The idea of using quantum computers to study quantum effects first rose to prominence in 1982, when the physicist Richard Feynman postulated that “to simulate quantum systems you would need to build quantum computers”. In the latest work, physicists Stephan Rachel and Philipp Frey of the University of Melbourne applied this principle to an intriguing type of quantum system known as a discrete time crystal (DTC). Whereas normal, material crystals display a fixed-dimensional periodicity in their structure, DTCs repeat their properties in time, with cycles that have an integer multiple of the period of the force that causes the change.

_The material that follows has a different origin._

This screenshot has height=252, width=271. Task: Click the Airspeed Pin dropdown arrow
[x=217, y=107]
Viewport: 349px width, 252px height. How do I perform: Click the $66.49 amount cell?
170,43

In principle, DTCs can do this forever without being destroyed by thermal effects – something that might, at first, appear to violate the second law of thermodynamics. However, unlike normal systems, DTCs do not thermalize because, thanks to a phenomenon known as many-body localization (MBL), they do not absorb energy. Achieving MBL requires a certain amount of disorder and interactions between multiple quantum objects, such that different quantum states exchange energy and never reach equilibrium.

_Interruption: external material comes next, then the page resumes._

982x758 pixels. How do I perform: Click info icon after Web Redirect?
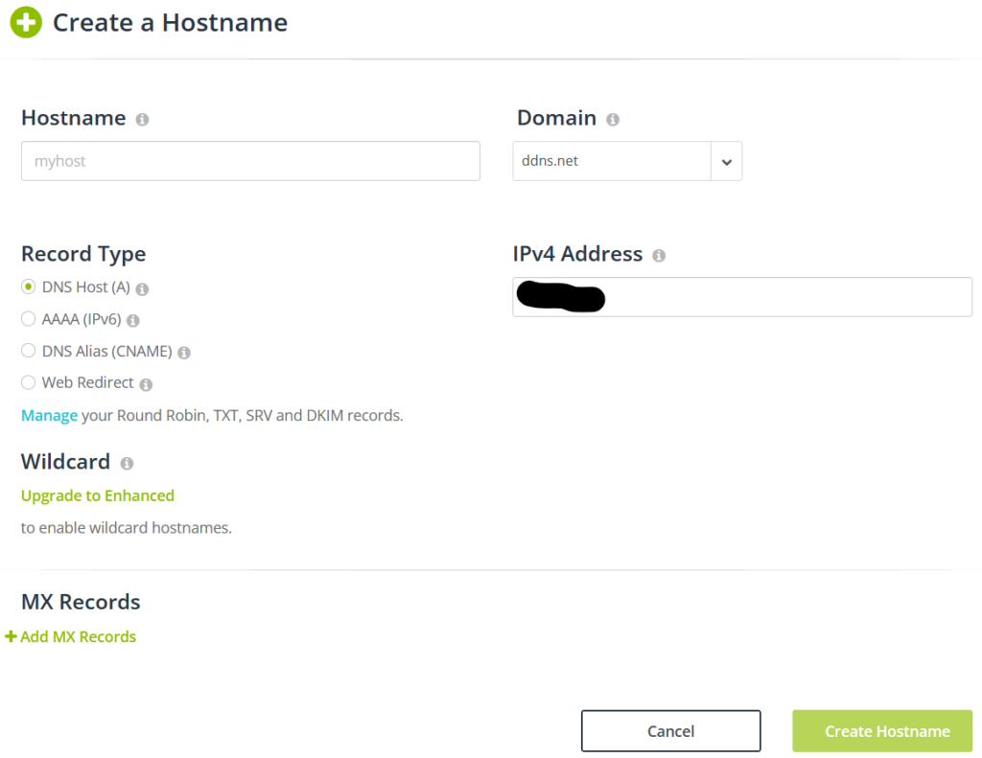point(146,384)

To classify as a DTC, a system also needs to be truly many-body, and its coherence times (that is, the time over which fragile quantum states persist without being destroyed by interactions with their environment) must be long enough that its periodic variations are not mistaken for a short-term system change. Finally, one must be able to prepare the system in arbitrary initial states and show that all of them result in similar DTC behaviour.

A major milestone

The Melbourne team’s work, which is described in Science Advances, builds on earlier reports of DTCs that used quantum processors based on nine nuclear spins in diamond and 20 superconducting qubits. As in these previous experiments, the team turned a quantum computer into an experimental platform – a quantum simulator – in which all the requirements of DTCs could be met.

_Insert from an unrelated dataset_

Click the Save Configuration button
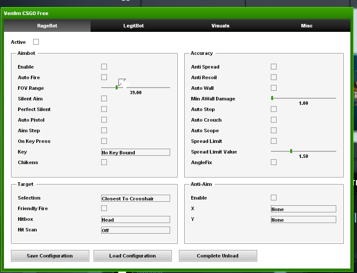The width and height of the screenshot is (357, 273). 50,256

The DTC this time is made up of a chain of 57 quantum bits, or qubits. Its periodic change is due to randomized (disordered) flipping of qubits over the entire chain, with an imperfect spin-flip as the initiator and driving force, while the couplings between the qubits in the chain create the required many-body interactions. The researchers showed that this system fulfilled the requirements of a DTC over 50 cycles, with the duration mainly limited by the error rate of the quantum computer. Importantly, the team created DTCs from a wide range of initial parameters, made possible by the large number of qubits involved. When the researchers changed the parameters to values for which no DTC was expected, the quantum system quickly collapsed, making it possible to distinguish DTCs from non-DTCs in an experimentally accessible number of periods.

The noise still annoys

According to Rachel, the main limitation in their research was the experimental noise. Like all of today’s quantum computers, the IBM machine they used is a noisy intermediate scale quantum (NISQ) device, one that lacks an error mitigation scheme that would help separate the effects of noise from the system’s internal thermalization processes. Nevertheless, Rachel says it is exciting to have such prototype quantum devices openly available. The fact that this work was done by a team of just two researchers is, he adds, evidence of the strength of the IBM platform.

Tim Taminau, a researcher at QuTech in the Netherlands who was not involved in the study, calls the Melbourne team’s work “an important contribution to the field”. In his view, the experiment “ticks all the boxes for creating a DTC” and the results are “consistent with DTC behaviour”. However, while the large number of qubits involved is, he says, “extremely impressive”, it is notable that the DTC’s lifetime is limited by decoherence, rather than by the size of the system. “Even for small systems with ~10 qubits the DTC response is theoretically predicted to last over a million periods before finite-size effects become visible,” he tells Physics World. “Therefore, an important challenge remains to further improve the qubit quality.”